* [Given request 1]:
List every type of test or experiment named in the passage on continuous-casting experiments.
* [Given request 2]:
Continue the passage on continuous-casting experiments, starting after its last sentence.

* [Document]:
Displacement-controlled experiments are conventionally performed to reproduce strand shell deformation during bending and straightening in continuous casting. The stamp displacement and the loading speed applied via cylindrical punch are chosen to resemble the shell deformation parameters during these processes. The bending of the sample leads to a wide spectrum of strain rates of the specimen material, as opposed to uniaxial testing. Whereas this is normally seen as one of the disadvantages of a three-point bending experiment, a model-based evaluation of the experiments provides information about the response of the tested material for a wide range of strain rates. Analytical estimations of strain rates in the straightening stage of the continuous casting process, as performed by Zhang et al. [19], range from around 1 × 10⁻⁴ to 1 × 10⁻⁵ s⁻¹. In addition to displacement-controlled tests, force-controlled experiments can be conducted. These experiments aim to investigate the creep-dominated material behavior at low external loading and at low strain rates, which is a loading range with a specific lack of experimental data, see Zappulla et al. [10].

* [Given entries]:
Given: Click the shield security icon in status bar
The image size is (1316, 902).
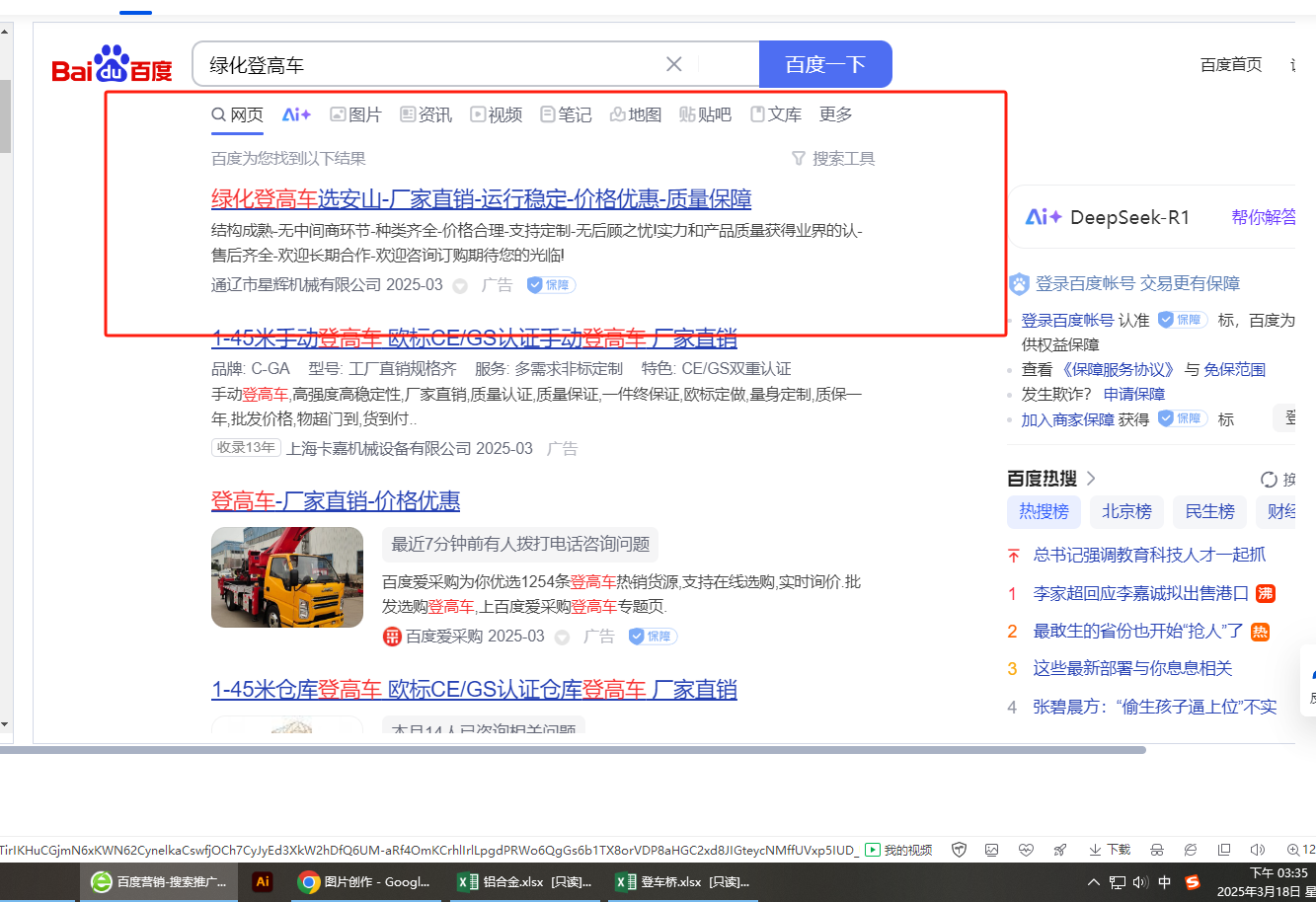Looking at the screenshot, I should [x=959, y=850].
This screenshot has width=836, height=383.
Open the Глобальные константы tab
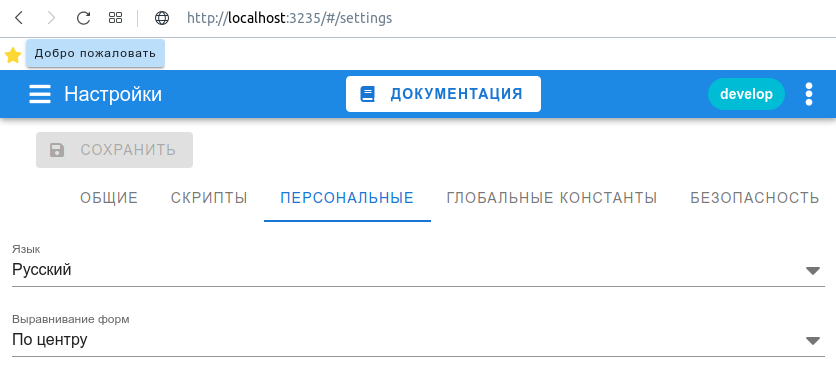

* [Task answer 1]:
Displacement-controlled experiments, uniaxial testing, three-point bending experiment, force-controlled experiments

* [Task answer 2]:
The temperatures in the isothermal experiments performed and in the corresponding simulations range from 700 to 1100 °C. These testing temperatures were selected in order to relate to the straightening operation, especially to the conditions on the inner radius surface, which is the position with the highest local loading. Figure 2 shows the loading sequences conducted for the three representative temperatures of 800 °C, 900 °C, and 1000 °C. For the displacement-controlled tests, constant punch velocities of 4 mm∙s⁻¹, 0.4 mm∙s⁻¹, and 0.04 mm∙s⁻¹ are used, resulting in testing times of 1.25 s, 12.5 s, and 125 s, respectively, to reach a displacement of 5 mm. For the test with the slowest velocity, the unloading stage is also recorded for investigation and calibration of the elastic material stiffness. The punch velocity during unloading is again 0.04 mm∙s⁻¹. The force-controlled experiments consist of three individual test sequences for each temperature with the same specimen. For the sake of simplicity, these three individual test sequences are displayed as one combined sequence. The virtual connection of the control curves happens at the vertical leaps of the control curves, i.e., at 25 s and 50 s. The force is applied with a constant loading rate of 100 N/s until the defined values are reached. The values depend on the testing temperature, due to the strong dependence of the deformation behavior on temperature. Hence, the different applied forces are dimensioned with respect to the material’s static yield strength at the respective temperatures.

2.2. Simulation

All simulations were carried out with the commercial finite element (FE) software package Abaqus [20].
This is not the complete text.